-- Exercise instructions --
In the records, rewrite the lines starting at the one containing "Collapse the Bitmap Parameters rollout" and ending at the one containing "will click(x=800, y=471).", changing "striped stage thumbnail" to "striped stage preview" and keeping everything else the same. Return only those lines.

-- Information supplied --
** Begin **

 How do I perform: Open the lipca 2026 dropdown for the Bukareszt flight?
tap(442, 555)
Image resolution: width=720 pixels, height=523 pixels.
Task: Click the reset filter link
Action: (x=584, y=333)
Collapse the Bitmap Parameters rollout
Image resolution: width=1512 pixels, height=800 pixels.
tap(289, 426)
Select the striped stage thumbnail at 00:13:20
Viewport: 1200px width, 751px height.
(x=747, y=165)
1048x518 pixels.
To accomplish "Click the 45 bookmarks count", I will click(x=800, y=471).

** End **
** Begin **

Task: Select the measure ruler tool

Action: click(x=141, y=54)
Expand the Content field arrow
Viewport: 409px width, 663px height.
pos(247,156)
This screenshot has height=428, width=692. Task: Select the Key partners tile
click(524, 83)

** End **
** Begin **

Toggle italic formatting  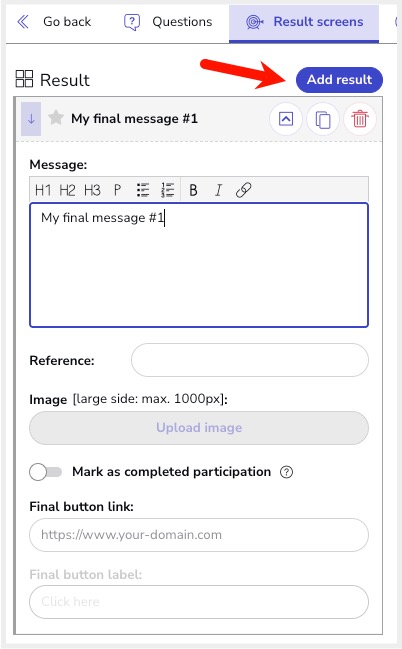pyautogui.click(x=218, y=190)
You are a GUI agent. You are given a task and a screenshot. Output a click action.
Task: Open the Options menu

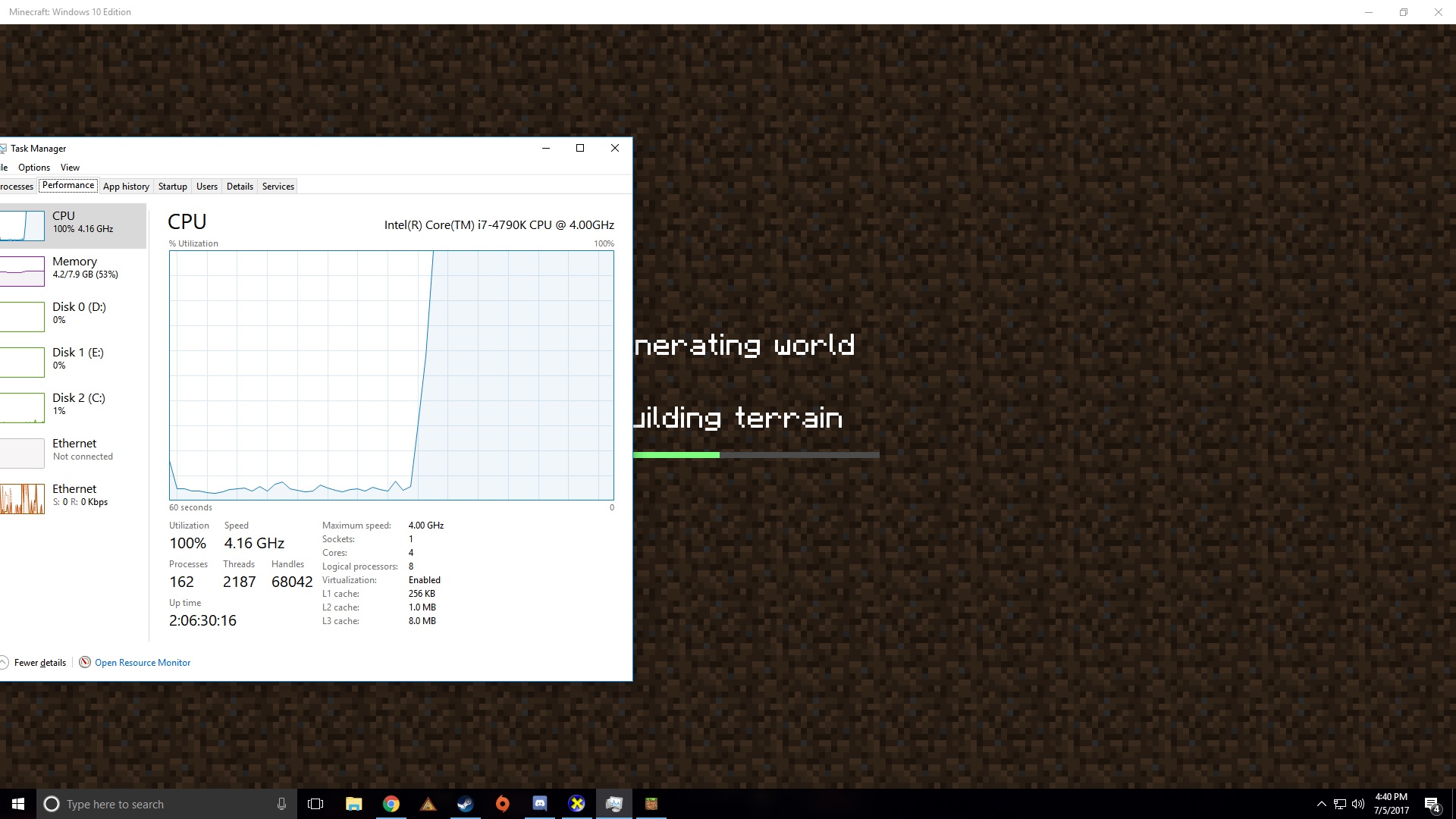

** End **

-- Written answer --
Collapse the Bitmap Parameters rollout
Image resolution: width=1512 pixels, height=800 pixels.
tap(289, 426)
Select the striped stage preview at 00:13:20
Viewport: 1200px width, 751px height.
(x=747, y=165)
1048x518 pixels.
To accomplish "Click the 45 bookmarks count", I will click(x=800, y=471).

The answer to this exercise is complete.